“... washing its hands of responsibility for housing our most vulnerable New Zealanders and it is selling another asset, built up over many years and owned by all Kiwis,” Annette King said.
The only advantage of government owning assets to me is if they generate a profit and as a consequence we all get to pay less tax (mindful that taxes make people poor too.) Yet a look back at history would show the more governments own, the higher taxes go. If assets are owned by a party with access to unlimited, guaranteed funding, then management of them will reflect that reality. They can't fail regardless of inefficiency or poor return. Even not-for-profit enterprise shouldn't operate at a loss. Yet tax-funded enterprises by their very nature are often financial sink-holes. All you own is a liability.
State houses can only be defended as part of wealth redistribution to aid the poor. But as such they feature all the downsides of welfare benefits. They trap and isolate groups of people.
But I will give credit to King. At least she is trying to rekindle a debate with some substance instead of endlessly harping on about 'dirty politics' which is now synonymous with a gaping yawn.

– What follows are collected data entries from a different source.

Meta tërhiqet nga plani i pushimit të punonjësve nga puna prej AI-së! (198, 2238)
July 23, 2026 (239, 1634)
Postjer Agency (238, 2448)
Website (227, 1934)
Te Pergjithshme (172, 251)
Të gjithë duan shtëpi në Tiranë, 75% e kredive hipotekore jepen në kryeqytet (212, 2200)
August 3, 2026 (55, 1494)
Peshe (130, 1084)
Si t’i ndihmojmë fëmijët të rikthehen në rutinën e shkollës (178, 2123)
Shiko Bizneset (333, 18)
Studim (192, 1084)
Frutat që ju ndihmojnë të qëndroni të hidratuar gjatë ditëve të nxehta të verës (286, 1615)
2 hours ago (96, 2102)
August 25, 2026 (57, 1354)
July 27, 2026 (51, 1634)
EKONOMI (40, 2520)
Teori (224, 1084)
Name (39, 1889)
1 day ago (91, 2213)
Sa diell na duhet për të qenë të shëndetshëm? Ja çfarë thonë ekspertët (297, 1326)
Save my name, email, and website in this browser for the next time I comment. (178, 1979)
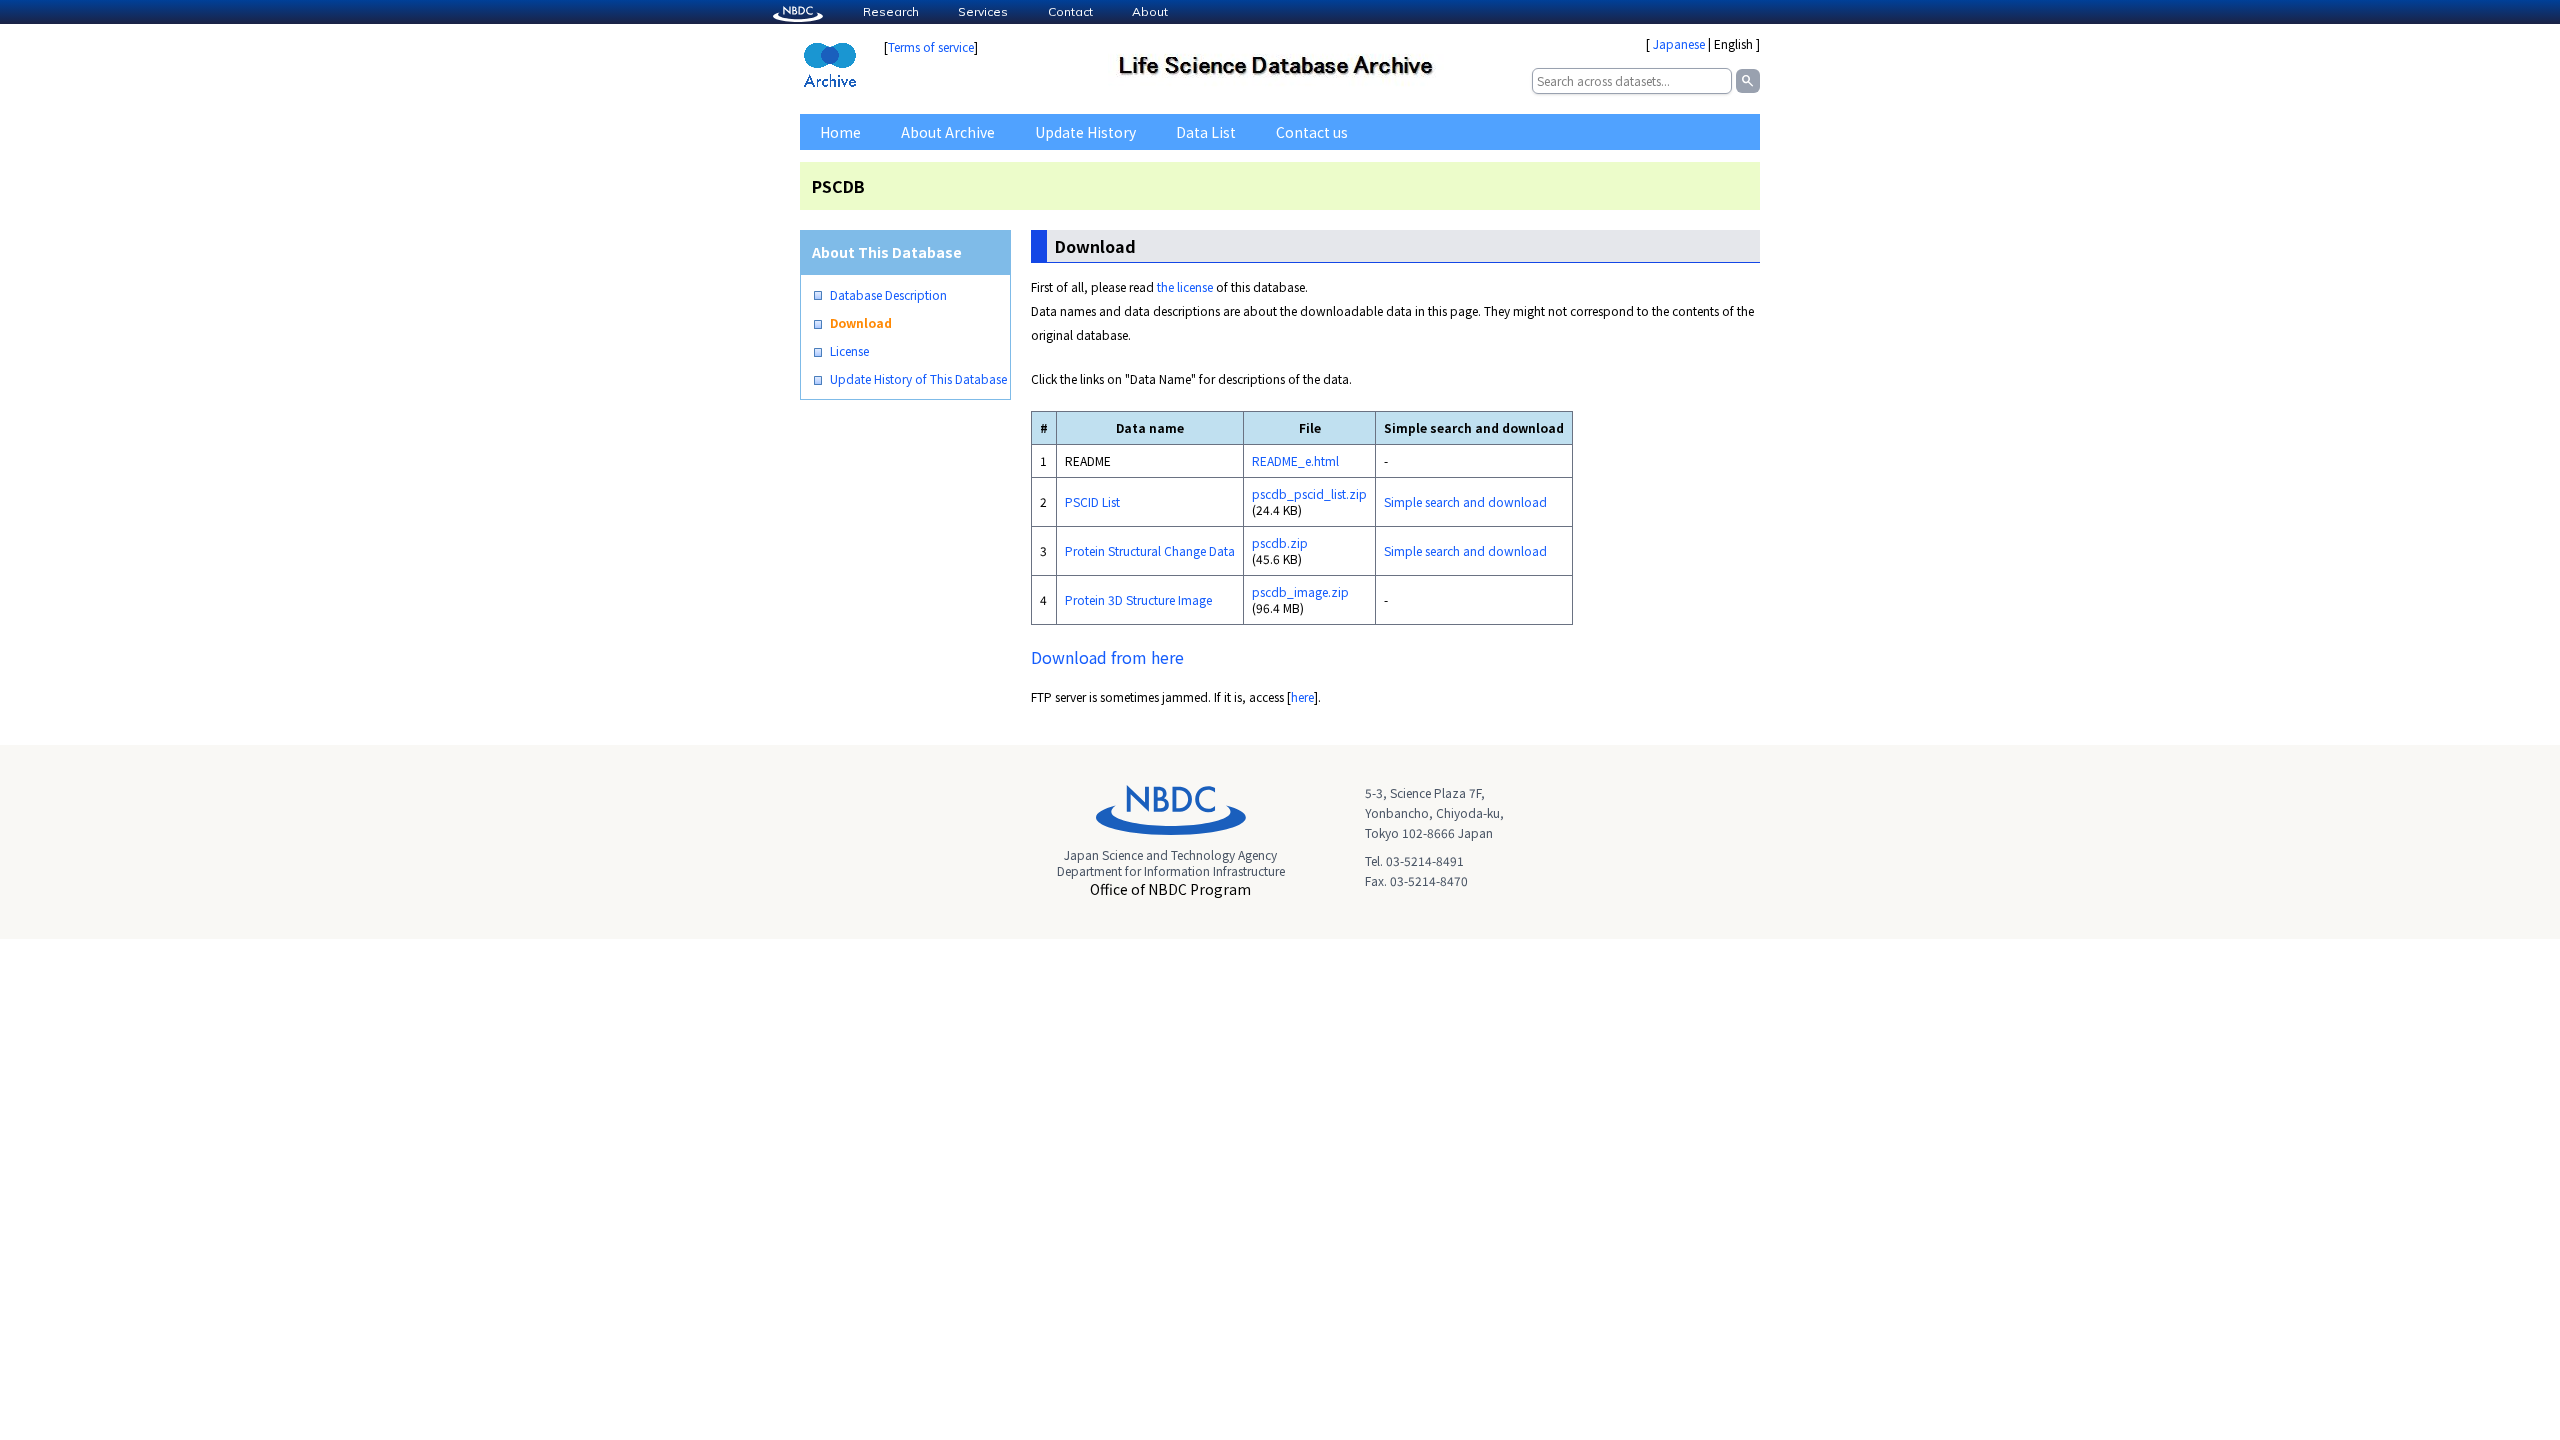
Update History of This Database (918, 379)
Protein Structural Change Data (1150, 550)
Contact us (1312, 132)
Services (983, 11)
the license (1185, 286)
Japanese (1679, 43)
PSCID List (1092, 501)
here (1302, 696)
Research (891, 11)
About (1150, 11)
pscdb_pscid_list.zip (1309, 493)
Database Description (888, 295)
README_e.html (1295, 460)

In fact the old pair of hands increasingly looks a better option for Labour than the new. Again last week I heard wannabe leader Andrew Little berating unpopular Labour polices like raising the Super age and a capital gains tax. Voters didn't like them so they didn't like Labour, he says. The guys wishy-washy.
According to polls, a majority of voters didn't like asset sales but they still voted for the party running the policy because on balance, they viewed National as their best option.